На первом допросе Янку отвечал кратко, четко и пожелал ознакомиться с доносом. Увидев подпись Иванчиу, он оскалился, словно собрался кусаться, что показывало крайнюю степень раздражения, но не проронил ни слова. Вернувшись вечером домой, он, как бы ненароком, спросил жену:
— Послушай, Мица! Как поживает эта старая тряпка, Иванчиу? Что-то давно я его не видел. Что случилось? Привык я к этому дураку! Пошли-ка Тому, пусть пригласит его к обеду!
Тома сбегал, и Иванчиу явился. Сначала он напугался, что вызывают его, желая свести с ним счеты. Но увидев, что ровно ничего не происходит, успокоился. Они пообедали, выпили, поболтали, и ни о каком доносе не было и помину. К этому времени старый торговец потерял уже всякую надежду получить назад письмо и думал, что вся эта история так и останется нелепой выходкой взбалмошной бабенки, радуясь про себя, что Урматеку либо не знает ничего про донос, либо простил ему и это. После этой встречи отношения между приятелями были самые что ни на есть дружеские.

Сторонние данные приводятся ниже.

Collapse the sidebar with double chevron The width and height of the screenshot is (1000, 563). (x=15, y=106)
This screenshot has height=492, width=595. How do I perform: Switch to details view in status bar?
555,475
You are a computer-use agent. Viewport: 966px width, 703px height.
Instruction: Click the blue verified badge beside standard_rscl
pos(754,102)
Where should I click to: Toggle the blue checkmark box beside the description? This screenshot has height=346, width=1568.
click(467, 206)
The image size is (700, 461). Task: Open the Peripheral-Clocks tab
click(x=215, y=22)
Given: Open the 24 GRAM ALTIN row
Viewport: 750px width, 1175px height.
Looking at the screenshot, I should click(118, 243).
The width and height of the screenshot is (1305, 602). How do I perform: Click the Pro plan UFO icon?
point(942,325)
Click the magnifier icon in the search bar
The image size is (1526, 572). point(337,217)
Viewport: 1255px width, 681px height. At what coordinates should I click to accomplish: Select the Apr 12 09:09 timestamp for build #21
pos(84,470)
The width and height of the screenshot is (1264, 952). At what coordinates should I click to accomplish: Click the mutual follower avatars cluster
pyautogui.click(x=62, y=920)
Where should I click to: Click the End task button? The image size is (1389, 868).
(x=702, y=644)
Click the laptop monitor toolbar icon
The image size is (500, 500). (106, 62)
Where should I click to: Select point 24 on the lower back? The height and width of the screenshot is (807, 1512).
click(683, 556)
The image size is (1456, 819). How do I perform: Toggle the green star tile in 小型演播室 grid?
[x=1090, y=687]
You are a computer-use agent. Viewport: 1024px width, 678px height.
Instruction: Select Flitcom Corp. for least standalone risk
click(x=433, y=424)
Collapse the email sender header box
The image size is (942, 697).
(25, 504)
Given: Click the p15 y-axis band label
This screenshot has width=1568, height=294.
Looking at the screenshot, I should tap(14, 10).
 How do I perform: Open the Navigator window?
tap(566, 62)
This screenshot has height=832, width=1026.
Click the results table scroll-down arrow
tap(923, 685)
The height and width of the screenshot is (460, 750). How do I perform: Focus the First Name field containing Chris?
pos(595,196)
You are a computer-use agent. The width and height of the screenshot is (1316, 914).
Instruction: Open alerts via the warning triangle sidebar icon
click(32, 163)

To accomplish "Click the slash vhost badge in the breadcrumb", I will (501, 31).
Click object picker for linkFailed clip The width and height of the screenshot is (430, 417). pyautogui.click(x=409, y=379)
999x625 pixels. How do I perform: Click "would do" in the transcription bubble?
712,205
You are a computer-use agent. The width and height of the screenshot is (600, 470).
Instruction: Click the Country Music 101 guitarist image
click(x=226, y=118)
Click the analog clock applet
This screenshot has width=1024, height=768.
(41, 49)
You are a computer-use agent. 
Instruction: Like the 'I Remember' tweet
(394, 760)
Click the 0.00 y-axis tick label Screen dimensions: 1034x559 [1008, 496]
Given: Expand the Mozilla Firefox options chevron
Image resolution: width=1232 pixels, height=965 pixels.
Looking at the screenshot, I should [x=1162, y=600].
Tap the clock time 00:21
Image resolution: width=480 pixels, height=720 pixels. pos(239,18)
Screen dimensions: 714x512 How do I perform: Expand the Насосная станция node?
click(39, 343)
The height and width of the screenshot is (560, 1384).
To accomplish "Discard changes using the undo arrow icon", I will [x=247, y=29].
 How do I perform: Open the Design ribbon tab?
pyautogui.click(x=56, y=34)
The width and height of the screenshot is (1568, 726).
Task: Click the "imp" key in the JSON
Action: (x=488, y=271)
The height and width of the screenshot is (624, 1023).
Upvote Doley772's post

Однако Урматеку понял, что оставлять это дело на полдороге нельзя. Либеральные газетчики уже делали всевозможные намеки в разных рубриках. «Стрелы Ахиллевса» задавали некоему молодому прокурору самые разнообразные вопросы, имея целью породить всевозможные слухи и возбудить любопытство читателей, а потом разразились вдруг наглой статьей, лишенной всякого уважения к сильным мира сего. Анонимная, она имела заголовок «Незапятнанный «пятнистый». Статья начиналась с восхваления красоты и святости исполненного долга, с тем чтобы потом заявить, что в стране румынской никто своего долга не выполняет. Ничтожный служащий, слабохарактерный и ленивый, был наречен Тыркэ, то есть Пятнистый. В обобщенном виде он размножился и распространился по телу всей страны словно вши, производя на свет всяческое зло, ибо, что ни случись, этого Тыркэ всячески оправдывают и прощают, поскольку и сильные мира сего ничем от него не отличаются. В этом месте большими буквами был напечатан чудовищный по своей подлости выпад против старого барона Барбу: в черной рамочке, которой обводят некрологи, сообщалось, что министр безнадежно болен, выражалось соболезнование в связи с беспощадной болезнью, но соболезнование это относилось и ко всей стране. В статье задавался вопрос: в чем провинился народ, имеющий правительство и не имеющий министра юстиции?! В ней подчеркивалось, что болезнь, какой бы тяжелой и неизлечимой она ни была, — это личное дело господина министра, и выдвигалось требование сформировать новый кабинет. В связи с этим премьер-министр был вынужден, тщательно выбрав момент, призвать свой кабинет к единению, вызвав своей речью в поддержку барона Барбу горячие аплодисменты, восстановив тем честь и достоинство государственных служащих. Янку тоже созвал объединяющее заседание в своем управлении.